If you’re exploring your options, you can use Upstart’s lending marketplace to check your potential rates through prequalification without impacting your credit score1. 
Can you get a loan without a job?
The short answer to whether you can get a loan without a job is yes. Loan approval is not dependent on employment status, instead lenders look at income, credit, and your overall financial situation. If you had a chance to financially prepare for quitting your job, you might be better positioned to qualify for a loan.
There are a few cases to clarify when discussing employment status for loan applications. You can be unemployed and still have income, or be retired. So let’s clarify the different situations before we continue.
Not having a job means you aren’t currently working, which differs from having no income, though the two can occur simultaneously. You might have inconsistent gig work, or be between contracts, and be considered jobless though.
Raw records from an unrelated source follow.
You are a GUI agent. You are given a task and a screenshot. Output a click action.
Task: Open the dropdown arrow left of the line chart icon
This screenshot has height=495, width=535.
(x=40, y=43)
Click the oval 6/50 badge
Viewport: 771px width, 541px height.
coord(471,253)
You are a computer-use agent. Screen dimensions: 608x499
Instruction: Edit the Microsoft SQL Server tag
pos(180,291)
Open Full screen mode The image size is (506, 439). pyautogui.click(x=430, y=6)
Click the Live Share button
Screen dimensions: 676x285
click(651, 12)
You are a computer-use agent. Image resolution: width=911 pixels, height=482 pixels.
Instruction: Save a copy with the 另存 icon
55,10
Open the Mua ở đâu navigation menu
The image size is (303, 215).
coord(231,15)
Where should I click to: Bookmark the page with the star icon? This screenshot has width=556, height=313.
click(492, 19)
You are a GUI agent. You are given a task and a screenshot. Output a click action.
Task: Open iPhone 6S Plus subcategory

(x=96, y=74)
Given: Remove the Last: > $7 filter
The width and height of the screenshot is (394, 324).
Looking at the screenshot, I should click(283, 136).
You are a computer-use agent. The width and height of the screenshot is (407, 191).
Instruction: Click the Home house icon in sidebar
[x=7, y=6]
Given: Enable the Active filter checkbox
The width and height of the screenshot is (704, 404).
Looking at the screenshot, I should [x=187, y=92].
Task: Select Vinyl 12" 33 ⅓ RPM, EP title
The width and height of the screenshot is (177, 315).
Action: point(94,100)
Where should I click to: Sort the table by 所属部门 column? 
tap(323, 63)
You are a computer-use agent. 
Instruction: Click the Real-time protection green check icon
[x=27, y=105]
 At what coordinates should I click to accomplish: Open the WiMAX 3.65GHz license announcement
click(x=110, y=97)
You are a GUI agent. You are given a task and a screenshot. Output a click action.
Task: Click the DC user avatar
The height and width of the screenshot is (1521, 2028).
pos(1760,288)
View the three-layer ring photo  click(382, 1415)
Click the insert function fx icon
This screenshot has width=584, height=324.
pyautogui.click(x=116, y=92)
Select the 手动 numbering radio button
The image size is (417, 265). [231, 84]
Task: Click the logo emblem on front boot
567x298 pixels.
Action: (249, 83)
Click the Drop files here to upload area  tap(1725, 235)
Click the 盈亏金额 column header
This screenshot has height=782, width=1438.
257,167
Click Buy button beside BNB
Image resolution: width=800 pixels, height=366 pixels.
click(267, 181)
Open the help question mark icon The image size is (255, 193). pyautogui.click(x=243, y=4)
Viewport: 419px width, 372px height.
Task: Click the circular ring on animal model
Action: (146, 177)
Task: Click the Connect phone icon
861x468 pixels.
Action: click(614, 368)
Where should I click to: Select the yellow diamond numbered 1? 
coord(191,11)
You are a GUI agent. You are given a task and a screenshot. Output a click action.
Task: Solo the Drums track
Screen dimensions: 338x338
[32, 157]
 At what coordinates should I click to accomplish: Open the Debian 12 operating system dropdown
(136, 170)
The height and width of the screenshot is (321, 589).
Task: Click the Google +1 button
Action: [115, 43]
Lucky for you if you don’t have a traditional job, Lenders typically focus on your ability to repay rather than your job title.
Let’s break down the differences between job status’ and what it means for your loan approval chances.
| Job status | Unemployed | Self-employed | Retired |
| Income source | Usually none, unless you have a means of income other than working (i.e. investments, disability payments, freelance work) | Income might not be consistent, and can be dependent on how much you work | Income typically comes from Social Security, retirement funds, and other investments |
| Chances of approval | You’ll likely have limited loan options if you’re unemployed | If you can show consistent income from self-employment you’ll have a better chance of loan approval | Depending on how well you saved for retirement and how much income you have while retired your chances for approval could vary |
Unemployed vs. Self-Employed vs. Retired
Lenders treat each of these categories differently when evaluating an application.
If you are:
- Unemployed: You may still qualify for a loan if you’re receiving benefits or other income.
- Self-employed: While your income may fluctuate, your tax returns and bank statements can demonstrate earnings proving to lenders that you have stable finances.
- Retired: Your pension, Social Security, and retirement withdrawals may qualify as stable income in the eyes of the lender.
In short, the absence of a traditional W-2 job doesn’t automatically mean a lender will deny you.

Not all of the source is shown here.